■ **TASK TO COMPLETE**:
Only one span of the listing below is wanted: the lines from the one with "You are a GUI" through the one with "3/4 HP Motors (177, 811)", reproduced exactly, both ends kept.

■ **DATA SECTION**:
####
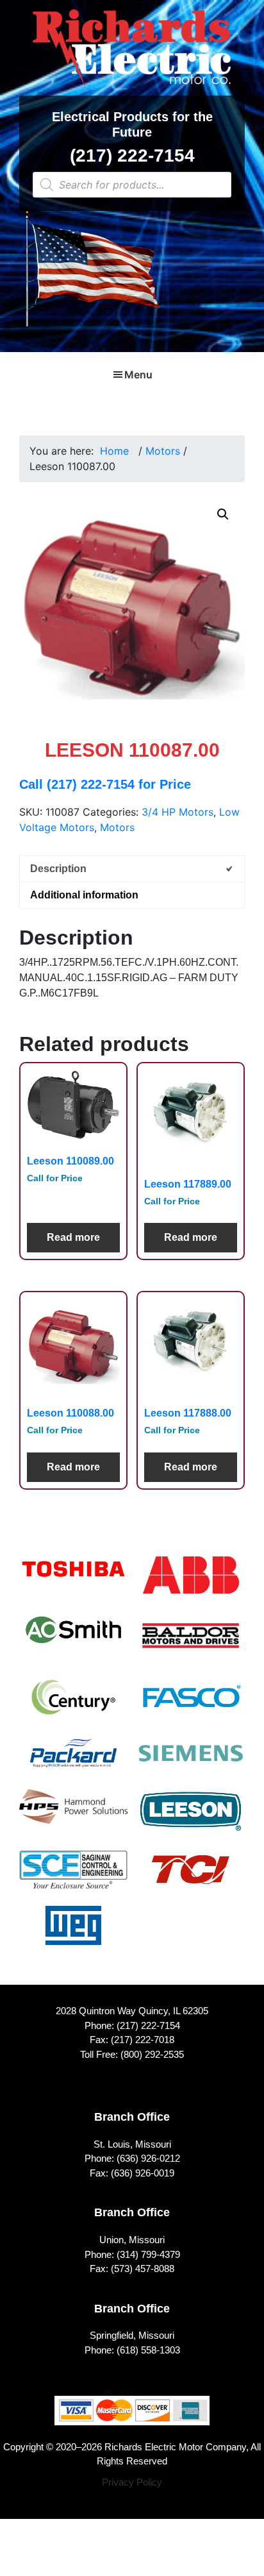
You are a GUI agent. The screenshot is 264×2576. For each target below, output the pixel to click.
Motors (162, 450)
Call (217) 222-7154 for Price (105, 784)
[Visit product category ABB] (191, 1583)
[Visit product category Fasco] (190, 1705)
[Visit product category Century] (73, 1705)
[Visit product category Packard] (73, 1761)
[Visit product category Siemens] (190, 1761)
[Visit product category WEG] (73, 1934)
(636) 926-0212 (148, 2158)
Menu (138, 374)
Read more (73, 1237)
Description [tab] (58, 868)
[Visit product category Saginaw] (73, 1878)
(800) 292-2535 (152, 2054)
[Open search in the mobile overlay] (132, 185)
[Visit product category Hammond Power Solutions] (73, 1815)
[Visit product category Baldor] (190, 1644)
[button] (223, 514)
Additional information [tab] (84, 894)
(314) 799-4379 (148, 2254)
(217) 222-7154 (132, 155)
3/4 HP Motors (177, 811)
####
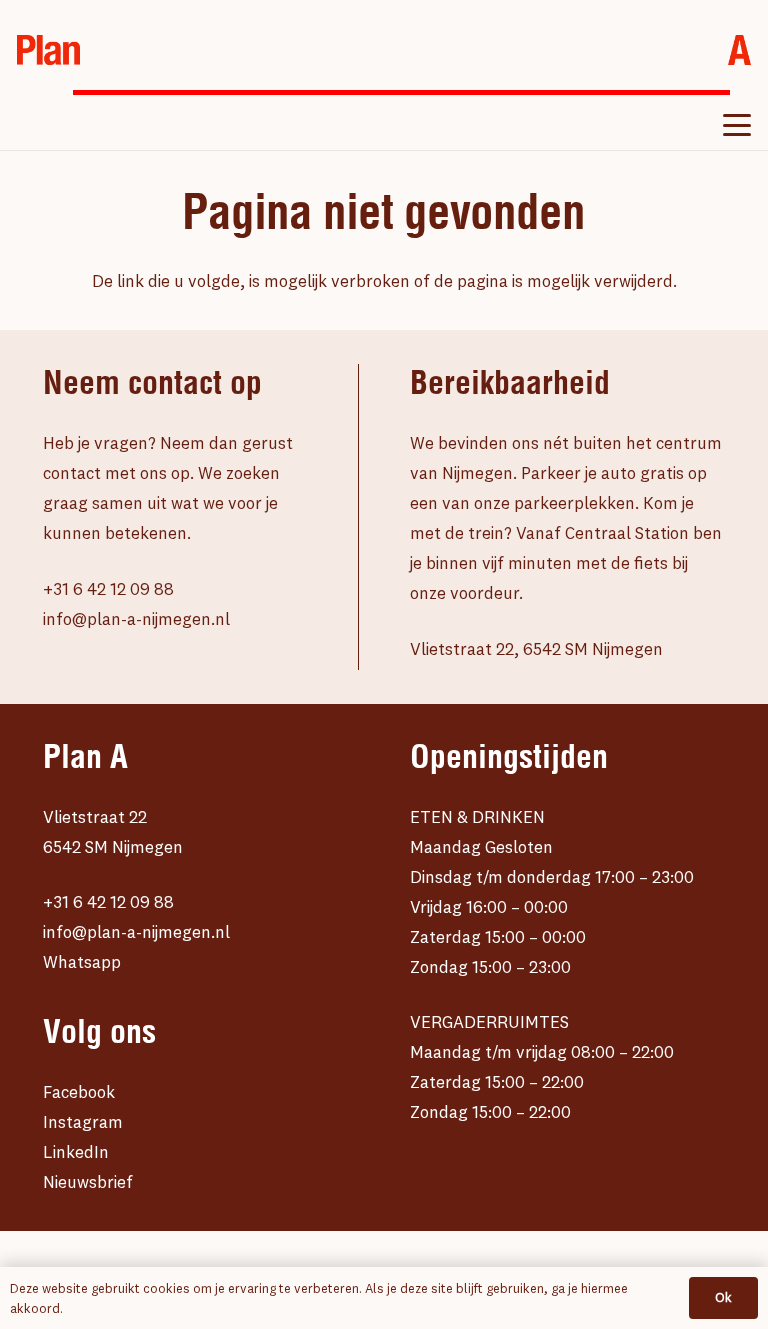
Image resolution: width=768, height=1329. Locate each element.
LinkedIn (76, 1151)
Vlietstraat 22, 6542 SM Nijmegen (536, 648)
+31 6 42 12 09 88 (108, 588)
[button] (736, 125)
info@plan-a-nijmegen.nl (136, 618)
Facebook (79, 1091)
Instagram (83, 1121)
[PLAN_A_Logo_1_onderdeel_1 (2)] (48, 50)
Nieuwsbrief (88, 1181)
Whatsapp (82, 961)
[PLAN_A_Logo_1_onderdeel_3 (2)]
####
■ **EXERCISE ANSWER**:
You are a GUI agent. The screenshot is 264×2576. For each target below, output the pixel to click.
Motors (162, 450)
Call (217) 222-7154 for Price (105, 784)
[Visit product category ABB] (191, 1583)
[Visit product category Fasco] (190, 1705)
[Visit product category Century] (73, 1705)
[Visit product category Packard] (73, 1761)
[Visit product category Siemens] (190, 1761)
[Visit product category WEG] (73, 1934)
(636) 926-0212 (148, 2158)
Menu (138, 374)
Read more (73, 1237)
Description [tab] (58, 868)
[Visit product category Saginaw] (73, 1878)
(800) 292-2535 (152, 2054)
[Open search in the mobile overlay] (132, 185)
[Visit product category Hammond Power Solutions] (73, 1815)
[Visit product category Baldor] (190, 1644)
[button] (223, 514)
Additional information [tab] (84, 894)
(314) 799-4379 (148, 2254)
(217) 222-7154 (132, 155)
3/4 HP Motors (177, 811)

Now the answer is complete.